The compilation of all this information allows the construction of a general informed picture of the present complete or coding-region human mtDNA sequences deposited in GenBank. Most of these sequences were obtained in population genetic surveys performed in worldwide populations. Screenings performed with clinical purposes accounted for 1228 sequences, corresponding to 23.9% of the database, ranging from centenarians, LHON (MIM #535000), diabetes, obesity, male infertile phenotypes, and CADASIL (MIM #125310) to atypical psychosis. Most of the sequences were complete, with only 944 (18.4%) missing the control region information.

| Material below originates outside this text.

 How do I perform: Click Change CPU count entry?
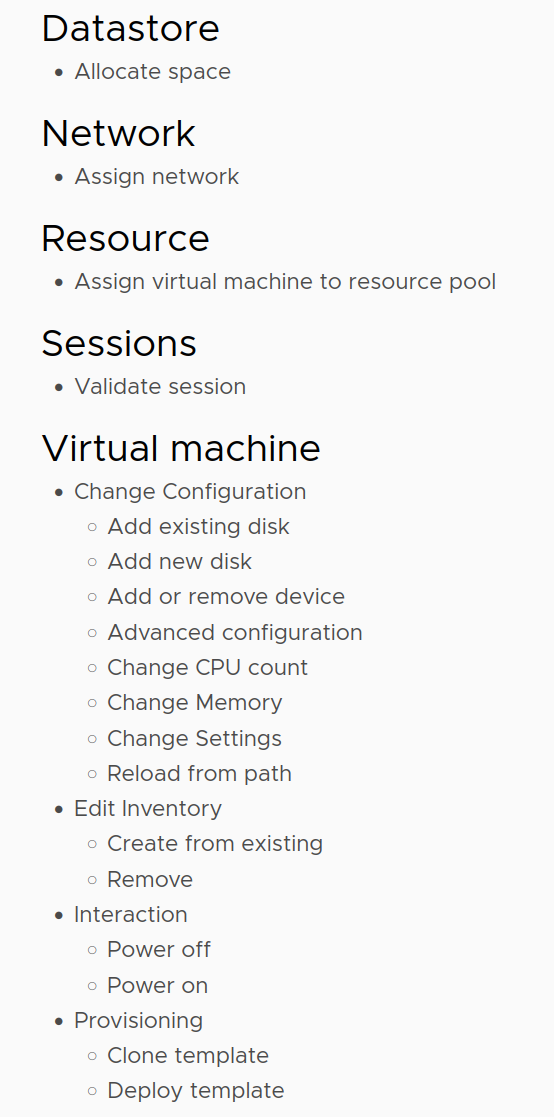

The geographical origin of these samples, in a broad sense, covers quite well the world (Figure 1), correcting the initial predominance of Eurasian sequences23,24 in mtDNA studies. Concerning the haplogroup affiliation, some caution is advised in accepting the haplogroup classifications provided by the references and recorded in Table S1. This is mainly a concern if the sequence is from an old publication and if a fine subhaplogroup classification is intended. Nonetheless, the classification presented can give at least a general idea of how many sequences were included for the various haplogroups (Table 1). West Eurasian and East Eurasian haplogroups contributed to 42% and 38%, respectively, of the database, whereas African haplogroups (including the sub-Saharan L, the East African M1, and the North African U6) made up 18% of the sequences. Leading the list of most screened is the West Eurasian haplogroup H, which is by far the most frequent European mtDNA haplogroup, attaining frequencies of ∼40%–50% in most European populations and ∼20% in Near Eastern populations,25 followed by the East Eurasian haplogroups D and M(xM∗,M1).
Table 1.
Population |
n |
---|---|
West Eurasian | |
pre-HV or R0a | 31 |
H | 781 |
HV | 83 |
I | 50 |
J | 170 |
K | 237 |
N1 | 35 |
other R | 94 |
T | 169 |
U∗ + U1-3 | 73 |
U4 | 75 |
U5 | 156 |
U7-9 | 27 |
V + pre-V | 87 |
W | 69 |
Total | 2137 |
East Eurasian | |
A | 257 |
B | 246 |
C | 138 |
D | 507 |
E | 54 |
F | 71 |
G | 100 |
other M | 391 |
N9 | 69 |
other N | 10 |
O | 1 |
P | 31 |
Q | 28 |
S | 13 |
Y | 13 |
Z | 31 |
Total | 1960 |
Pan Eurasian | |
X | 60 |
Total | 60 |
Unclear (Eurasian?) | n |
M∗ | 55 |
N∗ | 8 |
Total | 63 |
African | |
L0 | 142 |
L1 | 140 |
L2 | 210 |
L3 | 270 |
other L | 42 |
M1 | 68 |
U6 | 48 |
Total | 920 |
The classification of haplogroups in large population groups followed Macaulay's phylogenetic tree.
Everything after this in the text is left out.